* [Task statement] What is needed is an exact copy of the entries below, from the line that contains "Instruction: Click Change" through the final line, both included, and nothing else.

* [The data]
- Opening Delimiter -

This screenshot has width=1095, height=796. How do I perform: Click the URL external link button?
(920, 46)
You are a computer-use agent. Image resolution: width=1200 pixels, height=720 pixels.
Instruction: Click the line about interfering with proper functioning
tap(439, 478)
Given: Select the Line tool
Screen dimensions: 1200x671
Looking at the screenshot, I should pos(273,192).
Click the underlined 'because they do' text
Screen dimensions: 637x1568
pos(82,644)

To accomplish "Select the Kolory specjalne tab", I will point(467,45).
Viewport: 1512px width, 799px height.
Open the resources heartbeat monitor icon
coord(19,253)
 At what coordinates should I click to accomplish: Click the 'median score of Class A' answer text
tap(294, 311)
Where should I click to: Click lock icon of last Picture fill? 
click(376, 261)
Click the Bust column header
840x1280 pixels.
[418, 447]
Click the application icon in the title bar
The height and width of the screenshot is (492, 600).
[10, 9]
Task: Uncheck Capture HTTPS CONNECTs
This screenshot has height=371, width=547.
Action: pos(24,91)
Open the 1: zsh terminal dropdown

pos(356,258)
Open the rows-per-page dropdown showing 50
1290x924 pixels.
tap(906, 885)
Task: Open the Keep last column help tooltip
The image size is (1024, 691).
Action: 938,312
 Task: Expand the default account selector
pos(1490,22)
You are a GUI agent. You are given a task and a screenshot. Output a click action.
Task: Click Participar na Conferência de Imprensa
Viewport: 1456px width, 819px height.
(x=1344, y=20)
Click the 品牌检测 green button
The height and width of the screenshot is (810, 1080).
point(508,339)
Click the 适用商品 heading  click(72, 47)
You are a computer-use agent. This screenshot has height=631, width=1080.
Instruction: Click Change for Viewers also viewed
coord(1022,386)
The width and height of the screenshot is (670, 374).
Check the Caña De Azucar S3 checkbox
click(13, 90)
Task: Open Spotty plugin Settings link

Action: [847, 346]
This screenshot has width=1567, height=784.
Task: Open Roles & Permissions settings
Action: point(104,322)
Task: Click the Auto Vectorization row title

- Closing Delimiter -

* [Finished task]
Instruction: Click Change for Viewers also viewed
coord(1022,386)
The width and height of the screenshot is (670, 374).
Check the Caña De Azucar S3 checkbox
click(13, 90)
Task: Open Spotty plugin Settings link

Action: [847, 346]
This screenshot has width=1567, height=784.
Task: Open Roles & Permissions settings
Action: point(104,322)
Task: Click the Auto Vectorization row title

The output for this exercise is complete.